Ktoś porównywał go do Usyka i radzę zwrócić uwagę na umiejętności jakie posiada ukraiński olimpijczyk. Gość ma wszystko i ogląda się go z przyjemnością. Walczy bardzo ekonomicznie, co wróży mu długą karierę. Facet ma też niesamowitą koncentrację przed walką i w trakcie, bo wszystko kontroluje, nie tracą nawet na chwilę swoich atutów.
Jak pisałem rok temu, tak widać że nikt wniosków nie wyciąga. Zajadą chłopaka i później wymyślą wymówkę że coś tam nie poszło.
Dodam na koniec że Masternak też myślał że jak wygrywał sparingi z Huckiem, to będzie mistrzem świata, ale wielu nie rozumie że na sparingach ma się zawodnik uczyć, a nie wygrywać.

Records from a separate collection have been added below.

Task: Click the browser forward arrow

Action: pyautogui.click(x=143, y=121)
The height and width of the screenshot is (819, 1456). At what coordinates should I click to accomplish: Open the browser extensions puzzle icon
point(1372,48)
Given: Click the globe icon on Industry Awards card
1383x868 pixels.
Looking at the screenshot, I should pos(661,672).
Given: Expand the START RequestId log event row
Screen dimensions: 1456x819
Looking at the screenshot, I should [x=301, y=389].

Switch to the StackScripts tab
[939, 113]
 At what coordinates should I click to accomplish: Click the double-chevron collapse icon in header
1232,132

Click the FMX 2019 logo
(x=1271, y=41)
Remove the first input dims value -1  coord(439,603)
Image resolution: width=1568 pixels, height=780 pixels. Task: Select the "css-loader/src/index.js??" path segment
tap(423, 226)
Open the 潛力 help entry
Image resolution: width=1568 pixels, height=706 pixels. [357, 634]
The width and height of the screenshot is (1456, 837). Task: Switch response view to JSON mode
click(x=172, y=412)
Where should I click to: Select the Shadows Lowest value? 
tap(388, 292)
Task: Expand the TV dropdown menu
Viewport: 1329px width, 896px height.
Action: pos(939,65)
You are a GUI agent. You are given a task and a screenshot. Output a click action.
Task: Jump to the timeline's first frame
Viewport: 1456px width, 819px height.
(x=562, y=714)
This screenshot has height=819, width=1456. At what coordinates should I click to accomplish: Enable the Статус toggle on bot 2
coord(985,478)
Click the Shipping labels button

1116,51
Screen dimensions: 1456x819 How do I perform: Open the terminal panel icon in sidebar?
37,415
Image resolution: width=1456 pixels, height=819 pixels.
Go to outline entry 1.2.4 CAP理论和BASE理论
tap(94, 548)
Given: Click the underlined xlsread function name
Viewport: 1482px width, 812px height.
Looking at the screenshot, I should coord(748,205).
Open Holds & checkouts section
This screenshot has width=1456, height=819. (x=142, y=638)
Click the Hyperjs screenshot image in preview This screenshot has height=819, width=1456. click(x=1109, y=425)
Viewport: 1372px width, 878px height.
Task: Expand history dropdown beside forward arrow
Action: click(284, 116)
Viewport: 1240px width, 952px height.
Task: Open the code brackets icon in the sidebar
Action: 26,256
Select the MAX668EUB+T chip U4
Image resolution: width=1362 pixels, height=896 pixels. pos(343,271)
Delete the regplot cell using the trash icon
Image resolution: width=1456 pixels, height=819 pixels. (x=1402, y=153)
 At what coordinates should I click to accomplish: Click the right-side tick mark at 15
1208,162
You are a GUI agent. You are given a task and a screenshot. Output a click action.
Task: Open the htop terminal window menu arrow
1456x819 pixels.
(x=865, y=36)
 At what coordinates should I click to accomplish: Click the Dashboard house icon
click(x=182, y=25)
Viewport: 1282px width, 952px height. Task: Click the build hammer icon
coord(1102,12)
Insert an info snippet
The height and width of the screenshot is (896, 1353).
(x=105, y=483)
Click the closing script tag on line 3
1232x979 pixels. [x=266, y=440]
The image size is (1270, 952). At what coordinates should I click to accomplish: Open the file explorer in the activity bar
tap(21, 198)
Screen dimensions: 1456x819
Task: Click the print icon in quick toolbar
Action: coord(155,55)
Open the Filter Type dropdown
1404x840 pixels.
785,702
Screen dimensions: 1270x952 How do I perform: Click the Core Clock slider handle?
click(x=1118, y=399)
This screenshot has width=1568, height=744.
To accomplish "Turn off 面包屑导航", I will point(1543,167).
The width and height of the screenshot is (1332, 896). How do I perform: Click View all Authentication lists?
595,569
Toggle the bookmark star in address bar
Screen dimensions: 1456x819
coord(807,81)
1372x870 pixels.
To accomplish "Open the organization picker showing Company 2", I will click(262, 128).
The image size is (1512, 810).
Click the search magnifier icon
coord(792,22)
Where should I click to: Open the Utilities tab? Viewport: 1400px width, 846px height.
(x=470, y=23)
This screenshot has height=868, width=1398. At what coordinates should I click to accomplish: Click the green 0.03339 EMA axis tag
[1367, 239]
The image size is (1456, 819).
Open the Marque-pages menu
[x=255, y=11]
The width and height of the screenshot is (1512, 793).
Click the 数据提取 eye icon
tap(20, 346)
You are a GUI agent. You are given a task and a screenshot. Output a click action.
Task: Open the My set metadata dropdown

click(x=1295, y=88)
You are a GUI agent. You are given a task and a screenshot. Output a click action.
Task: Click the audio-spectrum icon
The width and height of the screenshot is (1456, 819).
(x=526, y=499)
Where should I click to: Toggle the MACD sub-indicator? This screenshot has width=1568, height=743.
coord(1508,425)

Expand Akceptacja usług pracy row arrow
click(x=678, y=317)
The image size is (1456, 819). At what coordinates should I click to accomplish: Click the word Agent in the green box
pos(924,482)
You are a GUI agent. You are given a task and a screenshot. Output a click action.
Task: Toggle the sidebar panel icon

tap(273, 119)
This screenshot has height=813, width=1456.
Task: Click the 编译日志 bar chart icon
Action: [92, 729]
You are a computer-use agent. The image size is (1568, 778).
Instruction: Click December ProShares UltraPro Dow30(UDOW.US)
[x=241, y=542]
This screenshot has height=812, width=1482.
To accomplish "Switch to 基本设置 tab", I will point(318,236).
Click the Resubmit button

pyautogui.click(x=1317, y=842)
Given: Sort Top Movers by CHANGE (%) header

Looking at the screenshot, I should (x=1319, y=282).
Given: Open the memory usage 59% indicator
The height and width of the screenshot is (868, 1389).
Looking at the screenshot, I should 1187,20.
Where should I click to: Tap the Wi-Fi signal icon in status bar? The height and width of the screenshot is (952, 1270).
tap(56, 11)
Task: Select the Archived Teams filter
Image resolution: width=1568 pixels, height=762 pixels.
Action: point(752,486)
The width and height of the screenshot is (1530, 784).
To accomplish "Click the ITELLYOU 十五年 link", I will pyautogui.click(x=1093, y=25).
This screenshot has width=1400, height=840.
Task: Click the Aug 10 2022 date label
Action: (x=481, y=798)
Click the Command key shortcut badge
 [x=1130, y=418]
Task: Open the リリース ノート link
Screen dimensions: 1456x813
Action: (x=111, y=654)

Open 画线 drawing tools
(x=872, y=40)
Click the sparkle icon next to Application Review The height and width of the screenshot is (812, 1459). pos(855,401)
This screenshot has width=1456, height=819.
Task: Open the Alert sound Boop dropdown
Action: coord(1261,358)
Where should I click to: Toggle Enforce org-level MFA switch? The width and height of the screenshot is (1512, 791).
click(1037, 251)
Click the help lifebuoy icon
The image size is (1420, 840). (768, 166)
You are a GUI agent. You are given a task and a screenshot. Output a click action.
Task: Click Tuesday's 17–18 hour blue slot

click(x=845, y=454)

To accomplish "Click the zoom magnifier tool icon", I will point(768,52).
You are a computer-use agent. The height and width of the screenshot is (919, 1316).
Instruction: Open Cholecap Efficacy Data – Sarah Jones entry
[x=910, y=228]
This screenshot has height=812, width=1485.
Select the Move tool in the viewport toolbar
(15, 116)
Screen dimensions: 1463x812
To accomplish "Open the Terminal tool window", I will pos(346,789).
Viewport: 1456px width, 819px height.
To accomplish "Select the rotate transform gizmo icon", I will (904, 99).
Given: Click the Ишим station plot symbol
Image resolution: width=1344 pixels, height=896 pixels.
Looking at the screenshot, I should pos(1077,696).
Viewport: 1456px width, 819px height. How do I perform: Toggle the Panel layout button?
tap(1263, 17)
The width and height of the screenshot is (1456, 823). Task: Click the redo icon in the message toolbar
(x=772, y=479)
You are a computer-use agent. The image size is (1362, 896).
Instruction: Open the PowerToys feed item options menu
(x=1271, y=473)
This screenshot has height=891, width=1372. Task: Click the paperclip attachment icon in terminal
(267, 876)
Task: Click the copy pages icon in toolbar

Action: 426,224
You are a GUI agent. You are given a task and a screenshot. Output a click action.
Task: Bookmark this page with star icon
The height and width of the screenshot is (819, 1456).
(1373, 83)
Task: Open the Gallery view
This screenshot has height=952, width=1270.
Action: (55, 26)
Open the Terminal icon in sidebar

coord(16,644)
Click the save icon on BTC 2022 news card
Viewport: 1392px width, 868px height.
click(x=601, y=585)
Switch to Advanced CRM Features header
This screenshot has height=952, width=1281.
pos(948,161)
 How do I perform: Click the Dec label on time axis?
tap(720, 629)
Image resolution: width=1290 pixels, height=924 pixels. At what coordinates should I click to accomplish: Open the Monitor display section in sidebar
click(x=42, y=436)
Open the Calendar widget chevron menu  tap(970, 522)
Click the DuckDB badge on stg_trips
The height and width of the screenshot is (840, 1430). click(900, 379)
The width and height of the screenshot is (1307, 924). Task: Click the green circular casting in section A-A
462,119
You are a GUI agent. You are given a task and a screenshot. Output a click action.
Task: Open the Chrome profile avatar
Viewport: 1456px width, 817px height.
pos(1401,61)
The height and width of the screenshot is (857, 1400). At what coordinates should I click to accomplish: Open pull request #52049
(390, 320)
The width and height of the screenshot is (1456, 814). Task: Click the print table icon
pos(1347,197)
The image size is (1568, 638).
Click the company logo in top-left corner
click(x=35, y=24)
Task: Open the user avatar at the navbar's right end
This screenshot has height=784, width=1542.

A i cios Zimnocha by pewnie wystarczył na Cieślaka.
Trochę śmiesznie Zimnoch się wypowiada, tak?
To że Usyk ma taką koordynację to nie zasługa walk, tylko treningu. Trzeba się bujać na treningach z dynamiką, a nie na siłowni.
Jak słyszę u naszych zawodników o siłowni, to myślę sobie że im się popier... w głowach.
Niech sobie chłopaki z podwórka popatrzą jak się trenuje w MMA siłę i dlaczego tam nikt nie ma problemów z szybkością, dynamiką.